家族の闇

年も押し迫った12月30日、幡ヶ谷でとんでもない殺人事件が発生しました。裕福な歯科医の次男が妹を殺し、死体を切断して隠そうとした、何とも凄惨で不可解な事件。兄弟は他人の始まりといいますが、殺して、しかも切断するという異常な事件の裏には何があったのでしょうか。
断片的に流れてくる情報によれば、この兄妹は3年間も口をきいたことがないとか、妹が家族からのけものにされていたとか、妹が兄たちに暴力を受けていたとか、3浪している次男がかなり追い込めれていたとか云々。両親の精神状態が今のところ事情聴取に耐えられる状況にないとの情報もあり、事件の全容解明には時間がかかりそうです。
昨年、奈良県でも医者の息子が母親と幼い妹を放火で殺したという事件がありましたが、今回も両親とも歯科医で、何不自由のない生活を送っていた家族に起こった悲劇は、こうした裕福な家族にある深い闇を感じざるを得ません。経済的な満足感と精神的な満足感が必ずしも一致しないことを如実に表している事件です。

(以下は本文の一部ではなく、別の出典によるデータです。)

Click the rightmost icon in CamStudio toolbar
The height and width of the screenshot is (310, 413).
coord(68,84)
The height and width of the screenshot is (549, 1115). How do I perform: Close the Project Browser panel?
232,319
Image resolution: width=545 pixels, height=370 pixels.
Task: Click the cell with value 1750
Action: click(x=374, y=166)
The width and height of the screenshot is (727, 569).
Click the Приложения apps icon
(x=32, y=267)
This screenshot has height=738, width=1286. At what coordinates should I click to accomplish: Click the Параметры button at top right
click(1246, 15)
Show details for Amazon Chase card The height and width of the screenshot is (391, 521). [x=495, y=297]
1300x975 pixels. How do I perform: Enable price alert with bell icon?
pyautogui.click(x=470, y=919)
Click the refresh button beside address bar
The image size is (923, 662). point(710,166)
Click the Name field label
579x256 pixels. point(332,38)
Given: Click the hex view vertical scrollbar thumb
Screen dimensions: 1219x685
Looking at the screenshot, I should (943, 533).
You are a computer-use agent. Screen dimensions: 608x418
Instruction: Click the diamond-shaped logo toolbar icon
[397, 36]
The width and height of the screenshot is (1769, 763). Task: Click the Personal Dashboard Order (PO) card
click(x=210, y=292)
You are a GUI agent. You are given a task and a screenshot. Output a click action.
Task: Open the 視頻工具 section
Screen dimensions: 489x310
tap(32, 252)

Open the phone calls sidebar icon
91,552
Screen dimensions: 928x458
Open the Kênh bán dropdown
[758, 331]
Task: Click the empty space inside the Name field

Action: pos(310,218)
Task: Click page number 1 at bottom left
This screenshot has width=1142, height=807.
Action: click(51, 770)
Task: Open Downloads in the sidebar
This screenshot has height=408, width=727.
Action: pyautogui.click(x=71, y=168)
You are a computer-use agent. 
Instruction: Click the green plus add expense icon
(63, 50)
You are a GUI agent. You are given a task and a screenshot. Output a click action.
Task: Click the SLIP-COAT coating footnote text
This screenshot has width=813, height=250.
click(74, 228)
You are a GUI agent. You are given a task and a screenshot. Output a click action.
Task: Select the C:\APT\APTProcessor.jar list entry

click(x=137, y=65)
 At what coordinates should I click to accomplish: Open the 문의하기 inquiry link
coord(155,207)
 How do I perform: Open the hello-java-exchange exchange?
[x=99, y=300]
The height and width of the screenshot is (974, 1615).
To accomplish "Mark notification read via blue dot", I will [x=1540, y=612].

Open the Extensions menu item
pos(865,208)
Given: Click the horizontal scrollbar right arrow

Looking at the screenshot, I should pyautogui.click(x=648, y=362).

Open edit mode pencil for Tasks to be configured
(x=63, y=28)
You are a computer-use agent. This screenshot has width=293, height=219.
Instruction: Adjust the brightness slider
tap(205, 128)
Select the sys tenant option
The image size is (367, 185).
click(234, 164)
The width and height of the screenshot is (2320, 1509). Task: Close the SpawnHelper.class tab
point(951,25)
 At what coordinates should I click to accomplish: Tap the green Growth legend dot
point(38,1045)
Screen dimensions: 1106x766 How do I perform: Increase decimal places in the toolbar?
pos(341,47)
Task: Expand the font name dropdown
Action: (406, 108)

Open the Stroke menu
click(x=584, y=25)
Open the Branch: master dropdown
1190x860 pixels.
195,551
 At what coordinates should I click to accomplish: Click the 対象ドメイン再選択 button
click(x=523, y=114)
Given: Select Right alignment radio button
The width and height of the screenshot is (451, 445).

今日のNHKクローズアップ現代で、サウジアラビアの労働事情についてのリポートをやっていました。原油高による潤沢なオイルマネーにより、国民には税金もなく、住宅も只で提供される様な環境があります。そんな中で、若者が労働意欲を失い、親もそれを放置してしまうような状況が生まれているとのこと。こんな国の状況がすばらしいといえるでしょうか?汗を流して金を稼ぎ、その金で生活するという基本を忘れた国民には、もはや明日はないでしょう。
国レベルでのことは、家庭でも通じるのではないでしょうか。何浪してでも頑張るのは、それはそれで価値があることかもしれませんが、そんなことが許される家庭は極めて稀です。今年受からなかったら、彼はどうしていたのでしょう。4浪、5浪でもしたのでしょうか。
彼も家庭の犠牲者かもしれません。そして、家族で最もまともだったのは、殺された妹かもしれません。医者になることにしか価値を見出せなかった両親、兄弟への反発が、家族の中で浮き上がってしまったのかもしれません。この家族の深い闇は、この事件によって晴れるのかもしれません。
今日はこの辺で。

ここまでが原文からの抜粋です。